Township supervisor candidates tilt about fiscal responsibility
CHAMPAIGN — Both candidates say this year's City of Champaign Township supervisor race is about fiscal responsibility, but challenger Andy Quarnstrom thinks his opponent's office could be doing more.
Republican and incumbent Township Supervisor Pam Borowski said last month that, after four austere years, the township had reached a point where it could start thinking about paying for city services it now receives for free. That would not have been the case under her predecessor, she said.
"I've cleaned up the finances," Borowski said. "That was the biggest thing. We were about to go into state receivership. There was so much waste going on. I reduced the staff. I have two people here in my office now. I have tried to be conservative with the money and spending it."
The township supervisor's office has two full-time employees in addition to Borowski and uses city staff where needed in the administration of general assistance, a form of welfare and the office's primary function.
The township and city share a board of elected officials, but other than that, the two operate independently, and the township has not been paying the city for those services.
When Borowski said last month that the township had reached such solvency that she had begun considering lowering taxes, town board and city council member Marci Dodds suggested that, instead, the township could start reimbursing the city for use of city staff time.
That probably washes out the tax break idea, Borowski said on Wednesday, but that does not mean she will be any less frugal with township money if she wins re-election on April 9.
"I'm going to continue to do what we've been doing," she said.
Quarnstrom, a Democrat and a Champaign firefighter, thinks the township could be doing more.
"I think that the supervisor can be and should be an advocate for the needy in Champaign," Quarnstrom said. "That advocacy should include working with those social service agencies and increase some of the services offered."
Quarnstrom said the township's budget surplus is proof that the agency could be doing more. Borowski said she expects to have about $75,000 to $100,000 in unspent cash at the end of the fiscal year — the township runs on a $733,000 budget.
"I am concerned by the fact that now we have enough money to lower taxes," Quarnstrom said. "That means one of two things: Either we've been taxing residents too much, which I don't think is the case.
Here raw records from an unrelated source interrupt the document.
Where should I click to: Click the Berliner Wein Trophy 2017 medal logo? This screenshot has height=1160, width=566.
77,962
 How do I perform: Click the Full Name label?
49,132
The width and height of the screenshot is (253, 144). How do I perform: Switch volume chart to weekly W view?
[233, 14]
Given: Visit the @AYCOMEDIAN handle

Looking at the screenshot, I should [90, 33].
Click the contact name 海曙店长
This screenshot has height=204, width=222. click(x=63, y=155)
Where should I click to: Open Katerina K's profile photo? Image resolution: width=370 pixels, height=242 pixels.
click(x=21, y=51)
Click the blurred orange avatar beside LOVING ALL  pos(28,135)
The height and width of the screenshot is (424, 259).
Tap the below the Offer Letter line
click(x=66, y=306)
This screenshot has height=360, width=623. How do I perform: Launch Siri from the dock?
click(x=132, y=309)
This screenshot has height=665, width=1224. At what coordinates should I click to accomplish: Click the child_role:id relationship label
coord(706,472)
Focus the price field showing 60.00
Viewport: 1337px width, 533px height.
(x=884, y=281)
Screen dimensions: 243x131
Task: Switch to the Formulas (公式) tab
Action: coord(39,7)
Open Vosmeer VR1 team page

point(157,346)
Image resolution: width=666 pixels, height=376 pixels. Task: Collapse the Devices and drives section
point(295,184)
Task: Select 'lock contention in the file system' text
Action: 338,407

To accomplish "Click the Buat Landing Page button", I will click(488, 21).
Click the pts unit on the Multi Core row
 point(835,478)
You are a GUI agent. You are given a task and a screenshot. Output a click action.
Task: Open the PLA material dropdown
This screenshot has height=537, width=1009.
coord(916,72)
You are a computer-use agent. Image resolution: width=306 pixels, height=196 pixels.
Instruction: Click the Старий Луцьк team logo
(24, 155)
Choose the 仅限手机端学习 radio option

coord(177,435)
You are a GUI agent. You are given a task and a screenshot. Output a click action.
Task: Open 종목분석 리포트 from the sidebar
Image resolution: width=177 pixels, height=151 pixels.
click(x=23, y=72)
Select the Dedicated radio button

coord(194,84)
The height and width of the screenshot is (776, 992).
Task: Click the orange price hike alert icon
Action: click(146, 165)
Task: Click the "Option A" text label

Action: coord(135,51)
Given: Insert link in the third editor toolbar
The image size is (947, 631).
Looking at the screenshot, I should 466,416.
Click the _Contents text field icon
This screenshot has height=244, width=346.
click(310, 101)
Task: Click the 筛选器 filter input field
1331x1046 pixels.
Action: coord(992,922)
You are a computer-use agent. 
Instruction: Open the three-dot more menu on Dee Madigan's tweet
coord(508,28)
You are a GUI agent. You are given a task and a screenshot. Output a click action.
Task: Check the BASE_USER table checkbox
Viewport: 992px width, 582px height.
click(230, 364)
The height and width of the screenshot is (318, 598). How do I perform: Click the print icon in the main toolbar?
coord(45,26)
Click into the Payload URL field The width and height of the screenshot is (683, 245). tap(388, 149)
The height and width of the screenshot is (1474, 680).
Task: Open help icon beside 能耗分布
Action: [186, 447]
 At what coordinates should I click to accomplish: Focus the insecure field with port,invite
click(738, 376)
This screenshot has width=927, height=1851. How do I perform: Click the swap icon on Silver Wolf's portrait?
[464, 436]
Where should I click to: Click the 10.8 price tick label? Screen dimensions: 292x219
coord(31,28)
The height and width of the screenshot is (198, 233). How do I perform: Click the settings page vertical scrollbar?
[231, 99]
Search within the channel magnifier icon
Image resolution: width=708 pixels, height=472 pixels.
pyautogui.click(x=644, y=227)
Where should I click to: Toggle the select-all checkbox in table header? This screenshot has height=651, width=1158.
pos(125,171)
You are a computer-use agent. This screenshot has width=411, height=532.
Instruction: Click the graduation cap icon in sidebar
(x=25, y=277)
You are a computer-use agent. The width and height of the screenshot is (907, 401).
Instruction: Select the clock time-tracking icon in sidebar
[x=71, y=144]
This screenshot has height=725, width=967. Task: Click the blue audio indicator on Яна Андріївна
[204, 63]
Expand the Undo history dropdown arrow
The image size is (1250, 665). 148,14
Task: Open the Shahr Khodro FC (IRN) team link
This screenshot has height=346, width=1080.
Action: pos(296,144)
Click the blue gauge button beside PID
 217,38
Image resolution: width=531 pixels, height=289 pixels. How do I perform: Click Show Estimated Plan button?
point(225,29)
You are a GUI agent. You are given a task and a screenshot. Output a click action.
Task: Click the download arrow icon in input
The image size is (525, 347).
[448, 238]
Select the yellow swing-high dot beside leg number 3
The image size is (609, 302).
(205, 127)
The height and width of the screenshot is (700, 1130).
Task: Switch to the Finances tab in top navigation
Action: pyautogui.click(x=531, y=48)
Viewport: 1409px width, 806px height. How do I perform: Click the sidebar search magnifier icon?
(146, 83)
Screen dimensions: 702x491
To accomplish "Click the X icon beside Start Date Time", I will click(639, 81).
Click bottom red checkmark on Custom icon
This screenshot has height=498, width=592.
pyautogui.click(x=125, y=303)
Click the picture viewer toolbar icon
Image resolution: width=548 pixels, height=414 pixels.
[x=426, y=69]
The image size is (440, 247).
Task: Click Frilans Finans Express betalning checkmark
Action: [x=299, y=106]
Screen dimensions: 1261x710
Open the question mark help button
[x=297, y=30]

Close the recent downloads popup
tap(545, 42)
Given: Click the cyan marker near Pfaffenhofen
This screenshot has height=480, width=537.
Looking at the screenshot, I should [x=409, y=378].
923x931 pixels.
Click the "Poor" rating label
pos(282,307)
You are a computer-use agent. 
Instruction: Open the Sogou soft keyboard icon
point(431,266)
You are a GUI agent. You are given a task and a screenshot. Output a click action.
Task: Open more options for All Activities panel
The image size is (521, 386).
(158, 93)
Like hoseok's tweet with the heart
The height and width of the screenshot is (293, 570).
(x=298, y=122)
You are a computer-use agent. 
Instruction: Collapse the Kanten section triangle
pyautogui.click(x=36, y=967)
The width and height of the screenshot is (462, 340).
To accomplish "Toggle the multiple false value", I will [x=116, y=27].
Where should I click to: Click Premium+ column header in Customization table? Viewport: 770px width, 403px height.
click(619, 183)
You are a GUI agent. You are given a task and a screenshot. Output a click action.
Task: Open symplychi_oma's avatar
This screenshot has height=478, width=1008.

Or we haven't been providing enough services, which I do think is the case."
Quarnstrom said the township could offer more services at the same tax rate.
Under Borowski, the township has run a baseline welfare program called "transitional assistance." The township grants $245 monthly to people who have almost no income and are physically or mentally incapable of working.
Borowski has also instituted a one-time emergency assistance program for people in exceptional situations: "Not so much a handout as a hand-up," she said.
Borowski's predecessor switched to transitional assistance from a broader form of general assistance — available to more recipients — when the township was running low on funds, and the township has never switched back.
Borowski said she seriously considered going back to the broader form at the beginning of her term four years ago, but it seemed cost prohibitive.
"I just pretty much put it aside because, essentially, it cost too much money," Borowski said.
Borowski said transitional assistance has served the township and taxpayers well.
"This program is working because we're not just handing out money to every single person that comes in here," Borowski said. "There are lots of people out there who don't want to work or aren't even trying because they've just given up."
Quarnstrom stopped short of saying he would switch back to the broader form of general assistance if he were elected, but he said he is not ruling anything out.
"I want to really look at the process of general assistance," Quarnstrom said. "It's statutory, it's really difficult to receive it in the sense that the application process is stringent, and there are a lot of rules and regulations. But I want to make sure that it's the least prohibitive as possible."
He said he would make sure his office works with those who are denied general assistance. Just because the law says a person is ineligible for assistance does not mean they don't need help, he said.
"Ultimately, I think it's important that the supervisor work with those groups as an advocate and find some sort of assistance," Quarnstrom said.